Everything is so politically charged these days. What were once safe conversation topics aren’t so safe any more. I hate confrontation and debate. How do I handle political differences in my personal life?


Sincerely,

Don’t Want to Argue

Dear Don’t Want to Argue,

Relationships on their own can be difficult in general to navigate with everything we have on our plates today with the pandemic and inflation, but when you throw in the volatile relationship between the Democratic and Republican parties, it then can become its own dynamic. You’ve posed a great question. How do we handle this aspect of the relationship without it getting personal?

We all know that opposites attract, and political differences in a relationship are about as opposite as you can get. Approach this bump in your relationship the same way you do anything else: First and foremost, be honest with each other and maintain your mutual respect. Listen to your partner or friend’s view and try and understand their viewpoint. You don’t have to agree; just listen and try and understand. Try and find common ground—something you both agree needs to be changed or worked on by both parties. Finding shared values will go a long way to understanding why you partner feels the way they do.

Do not criticize. Use “I” statements, not “you” statements, during conversations.

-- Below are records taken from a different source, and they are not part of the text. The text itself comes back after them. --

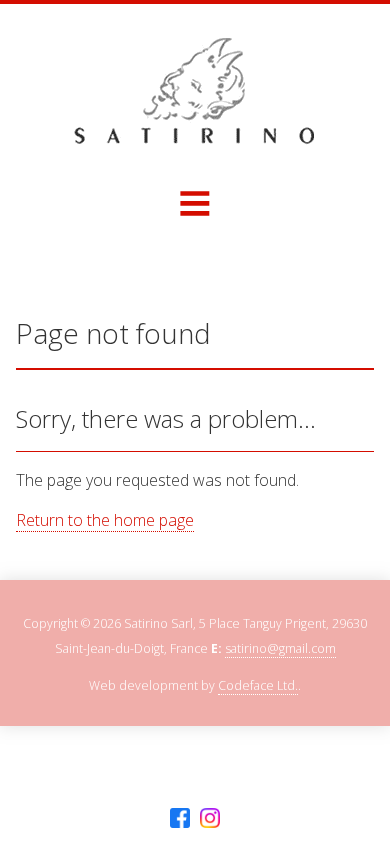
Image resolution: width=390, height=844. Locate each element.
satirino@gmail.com (280, 648)
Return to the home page (105, 520)
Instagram (210, 818)
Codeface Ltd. (258, 685)
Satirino (195, 91)
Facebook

Talk about your differences in a relaxed setting but no drinking since alcohol can intensify negative feelings. Also, don’t go into the conversation thinking you are going to change the other person’s mind. More than likely, you won’t be able to do that, but you can have in depth discussion and possibly learn something you didn’t know about the other political side and vice versa.

Always respect the other party’s opinion, even when it’s different from yours, and always defend their opinion against others when they lash out at your person, even when you don’t agree.

Finally, trust your partner to know what’s best for themselves, even when it’s not what you would choose. Trust is the key to solving anything in a relationship, even political difference.

Relationships are hard, but we don’t have to make them harder. Trust that you know your loved one, trust that they know you, and try to work toward a common goal.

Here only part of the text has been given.